仙台在住のライター。2020年にライターデビュー。これまで東日本大震災での企業活動をまとめた冊子「こころノート」第2弾、プレママ向けフリーペーパーを執筆した他、エンタメニュース、福祉関連記事、GYAO トレンドニュース、地元グルメライターなどWEB媒体を中心に執筆。映画なしでは生きられないほど映画をこよなく愛する。

空気をガラリと変える圧倒的な存在感

清原果耶『なつぞら』(2019)

清原果耶
清原果耶【Getty Images】

 2019年4月から9月にかけて放送され、朝ドラ記念すべき第100作目となった連続テレビ小説『なつぞら』(NHK総合)は、広瀬すずがヒロインを務めた。戦争で両親を亡くした主人公・奥原なつが、北海道・十勝の大自然の中でたくましく育ち、やがて日本アニメの黎明期を支えるアニメーターとして成長していく姿が描かれている。

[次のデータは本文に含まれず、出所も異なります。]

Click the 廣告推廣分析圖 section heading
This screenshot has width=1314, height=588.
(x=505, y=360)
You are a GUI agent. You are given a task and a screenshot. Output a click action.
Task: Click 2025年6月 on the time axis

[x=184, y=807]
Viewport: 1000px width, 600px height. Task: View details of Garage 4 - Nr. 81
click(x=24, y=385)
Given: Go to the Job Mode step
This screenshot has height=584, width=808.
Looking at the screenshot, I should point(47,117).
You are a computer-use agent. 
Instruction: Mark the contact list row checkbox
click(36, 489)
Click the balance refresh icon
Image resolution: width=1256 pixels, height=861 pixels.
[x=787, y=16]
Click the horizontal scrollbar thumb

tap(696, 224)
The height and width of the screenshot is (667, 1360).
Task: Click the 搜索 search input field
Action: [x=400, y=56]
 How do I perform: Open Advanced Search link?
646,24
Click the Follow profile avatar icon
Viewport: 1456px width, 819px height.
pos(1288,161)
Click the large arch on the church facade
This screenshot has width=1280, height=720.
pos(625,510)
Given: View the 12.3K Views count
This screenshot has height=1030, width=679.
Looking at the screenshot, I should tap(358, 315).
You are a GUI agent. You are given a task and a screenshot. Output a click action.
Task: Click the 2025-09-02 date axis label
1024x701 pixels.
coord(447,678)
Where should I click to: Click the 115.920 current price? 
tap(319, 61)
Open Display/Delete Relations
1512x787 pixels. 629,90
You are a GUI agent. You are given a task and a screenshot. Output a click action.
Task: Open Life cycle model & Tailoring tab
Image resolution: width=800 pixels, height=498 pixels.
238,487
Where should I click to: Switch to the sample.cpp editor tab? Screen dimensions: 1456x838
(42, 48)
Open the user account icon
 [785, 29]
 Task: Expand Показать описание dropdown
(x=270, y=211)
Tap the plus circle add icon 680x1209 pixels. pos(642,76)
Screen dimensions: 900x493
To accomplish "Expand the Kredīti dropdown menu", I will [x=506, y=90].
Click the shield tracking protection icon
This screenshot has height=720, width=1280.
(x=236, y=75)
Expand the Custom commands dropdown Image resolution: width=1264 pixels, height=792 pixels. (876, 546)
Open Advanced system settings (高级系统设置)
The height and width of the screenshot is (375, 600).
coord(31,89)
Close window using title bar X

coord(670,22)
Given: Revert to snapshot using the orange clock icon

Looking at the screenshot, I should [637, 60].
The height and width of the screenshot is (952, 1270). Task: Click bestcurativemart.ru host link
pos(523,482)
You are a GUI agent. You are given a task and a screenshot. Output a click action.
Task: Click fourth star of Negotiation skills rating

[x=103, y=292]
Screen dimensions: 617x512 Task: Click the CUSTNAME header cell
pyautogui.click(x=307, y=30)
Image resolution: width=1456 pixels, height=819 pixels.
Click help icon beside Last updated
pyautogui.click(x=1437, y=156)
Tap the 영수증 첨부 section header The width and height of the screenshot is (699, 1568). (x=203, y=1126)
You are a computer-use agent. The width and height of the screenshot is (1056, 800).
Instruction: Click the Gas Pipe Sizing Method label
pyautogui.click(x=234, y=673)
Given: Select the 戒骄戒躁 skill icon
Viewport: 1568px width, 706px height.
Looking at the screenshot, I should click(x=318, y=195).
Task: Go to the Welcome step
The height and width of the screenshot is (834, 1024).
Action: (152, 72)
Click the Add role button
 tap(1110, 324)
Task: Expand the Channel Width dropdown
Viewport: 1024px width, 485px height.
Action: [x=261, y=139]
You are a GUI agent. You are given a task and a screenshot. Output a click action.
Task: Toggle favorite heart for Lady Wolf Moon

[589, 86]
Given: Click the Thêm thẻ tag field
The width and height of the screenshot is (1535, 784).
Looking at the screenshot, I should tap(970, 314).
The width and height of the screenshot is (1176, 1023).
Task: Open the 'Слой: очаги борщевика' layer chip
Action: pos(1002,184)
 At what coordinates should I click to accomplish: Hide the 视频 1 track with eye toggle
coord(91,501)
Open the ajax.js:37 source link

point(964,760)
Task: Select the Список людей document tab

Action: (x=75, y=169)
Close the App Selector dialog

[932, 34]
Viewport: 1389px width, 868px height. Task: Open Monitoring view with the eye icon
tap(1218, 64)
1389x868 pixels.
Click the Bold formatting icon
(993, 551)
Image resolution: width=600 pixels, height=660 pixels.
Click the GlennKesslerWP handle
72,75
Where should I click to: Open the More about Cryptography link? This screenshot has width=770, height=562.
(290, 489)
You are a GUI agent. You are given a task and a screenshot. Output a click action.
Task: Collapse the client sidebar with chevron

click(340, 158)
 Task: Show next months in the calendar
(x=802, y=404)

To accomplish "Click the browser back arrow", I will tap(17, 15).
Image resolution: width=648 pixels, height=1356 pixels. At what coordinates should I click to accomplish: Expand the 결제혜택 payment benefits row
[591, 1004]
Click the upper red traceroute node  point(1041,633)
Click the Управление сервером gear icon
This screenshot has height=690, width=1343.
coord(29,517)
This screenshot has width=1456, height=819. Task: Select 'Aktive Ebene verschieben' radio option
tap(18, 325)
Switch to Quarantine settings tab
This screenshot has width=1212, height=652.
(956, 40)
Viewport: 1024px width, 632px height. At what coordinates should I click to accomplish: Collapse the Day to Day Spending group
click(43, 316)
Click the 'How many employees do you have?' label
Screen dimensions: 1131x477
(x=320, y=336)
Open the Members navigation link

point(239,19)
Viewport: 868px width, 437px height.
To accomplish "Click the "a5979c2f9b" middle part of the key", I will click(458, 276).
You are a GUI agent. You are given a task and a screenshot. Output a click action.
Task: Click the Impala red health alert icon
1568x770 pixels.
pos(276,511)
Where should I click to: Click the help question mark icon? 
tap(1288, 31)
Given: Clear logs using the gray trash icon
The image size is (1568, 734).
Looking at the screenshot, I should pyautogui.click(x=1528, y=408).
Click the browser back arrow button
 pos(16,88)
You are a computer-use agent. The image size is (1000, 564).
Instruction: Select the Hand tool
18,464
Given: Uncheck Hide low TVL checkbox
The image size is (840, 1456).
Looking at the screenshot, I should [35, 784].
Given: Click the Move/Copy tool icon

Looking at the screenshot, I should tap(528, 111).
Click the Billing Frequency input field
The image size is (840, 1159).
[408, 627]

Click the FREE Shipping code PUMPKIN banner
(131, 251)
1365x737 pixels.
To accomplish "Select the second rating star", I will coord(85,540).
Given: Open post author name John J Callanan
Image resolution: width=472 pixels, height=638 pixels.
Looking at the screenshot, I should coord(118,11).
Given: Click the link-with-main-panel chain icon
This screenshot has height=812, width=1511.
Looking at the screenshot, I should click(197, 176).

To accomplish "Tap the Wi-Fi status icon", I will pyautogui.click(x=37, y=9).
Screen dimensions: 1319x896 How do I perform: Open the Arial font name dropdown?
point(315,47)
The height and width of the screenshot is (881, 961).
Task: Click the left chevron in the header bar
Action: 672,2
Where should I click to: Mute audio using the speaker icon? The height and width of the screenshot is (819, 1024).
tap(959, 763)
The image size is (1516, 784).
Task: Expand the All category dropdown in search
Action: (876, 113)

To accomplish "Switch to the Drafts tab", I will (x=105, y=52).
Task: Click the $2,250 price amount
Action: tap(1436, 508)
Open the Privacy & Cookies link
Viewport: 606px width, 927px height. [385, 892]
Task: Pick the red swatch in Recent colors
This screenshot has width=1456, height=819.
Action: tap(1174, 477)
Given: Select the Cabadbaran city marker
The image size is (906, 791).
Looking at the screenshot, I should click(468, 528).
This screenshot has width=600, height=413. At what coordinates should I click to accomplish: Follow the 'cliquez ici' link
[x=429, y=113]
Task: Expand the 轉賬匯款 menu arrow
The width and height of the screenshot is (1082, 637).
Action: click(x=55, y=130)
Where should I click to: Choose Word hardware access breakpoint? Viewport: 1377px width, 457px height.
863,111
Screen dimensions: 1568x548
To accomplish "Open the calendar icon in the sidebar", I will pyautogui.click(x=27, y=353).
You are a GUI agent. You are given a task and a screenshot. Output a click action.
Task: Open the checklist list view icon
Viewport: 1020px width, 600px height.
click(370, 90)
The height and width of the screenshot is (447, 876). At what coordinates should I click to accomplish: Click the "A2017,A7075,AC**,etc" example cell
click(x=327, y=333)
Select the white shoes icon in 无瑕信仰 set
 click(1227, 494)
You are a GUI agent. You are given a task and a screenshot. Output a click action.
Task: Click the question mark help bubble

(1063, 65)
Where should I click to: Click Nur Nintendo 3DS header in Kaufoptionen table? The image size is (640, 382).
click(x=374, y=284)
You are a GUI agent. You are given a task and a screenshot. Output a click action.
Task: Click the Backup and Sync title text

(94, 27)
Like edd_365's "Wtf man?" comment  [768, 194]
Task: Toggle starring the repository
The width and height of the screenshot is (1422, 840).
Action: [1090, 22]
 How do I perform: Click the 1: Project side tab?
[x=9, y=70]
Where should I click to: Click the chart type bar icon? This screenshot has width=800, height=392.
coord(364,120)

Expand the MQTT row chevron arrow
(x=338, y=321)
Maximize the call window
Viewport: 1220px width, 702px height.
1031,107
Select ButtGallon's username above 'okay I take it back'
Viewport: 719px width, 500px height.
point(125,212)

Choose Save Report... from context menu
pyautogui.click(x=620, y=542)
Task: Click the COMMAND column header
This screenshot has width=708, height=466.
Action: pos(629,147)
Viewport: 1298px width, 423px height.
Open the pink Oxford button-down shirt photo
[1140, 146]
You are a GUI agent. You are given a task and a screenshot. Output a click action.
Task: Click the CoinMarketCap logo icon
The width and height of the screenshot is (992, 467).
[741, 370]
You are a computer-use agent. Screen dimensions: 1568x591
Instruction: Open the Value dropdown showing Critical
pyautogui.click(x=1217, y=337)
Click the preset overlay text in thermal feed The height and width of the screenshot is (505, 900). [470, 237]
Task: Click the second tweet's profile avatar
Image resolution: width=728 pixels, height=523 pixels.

 広瀬すず演じる奥原なつの成長を中心に描きつつも、とりわけ目を引いたのは、なつの生き別れた妹・千遥を演じた清原果耶ではないだろうか。広瀬すずの芯のある演技もさるごとながら、清原が登場するシーンは、画面の空気が一変するようだった。なつと再会を果たした千遥の心の葛藤や孤独を表情や声に滲ませ、セリフが少ない場面でも、佇まいだけで物語を語る力があった。

 さらに、当時17歳の清原は、キャラクターの成長に合わせ、小学生の娘を育てる30代の母親という難役にもチャレンジ。生き方に悩む女性の内面を、目線の上げ下げや、細かい所作によって丁寧に表現し、シーンによってはヒロインを凌ぐほどの存在感をみせた。

『あさが来た』に続いて2度目の朝ドラ出演を果たし、その確かな演技力でさらなる注目を集めた清原。2021年には『おかえりモネ』でヒロインに抜擢されるとSNSでは歓喜の声が相次いだ。脇役で結果を残してヒロインにステップアップ…という朝ドラの王道を軽やかに歩んでみせた清原の今後の活躍からも目が離せない。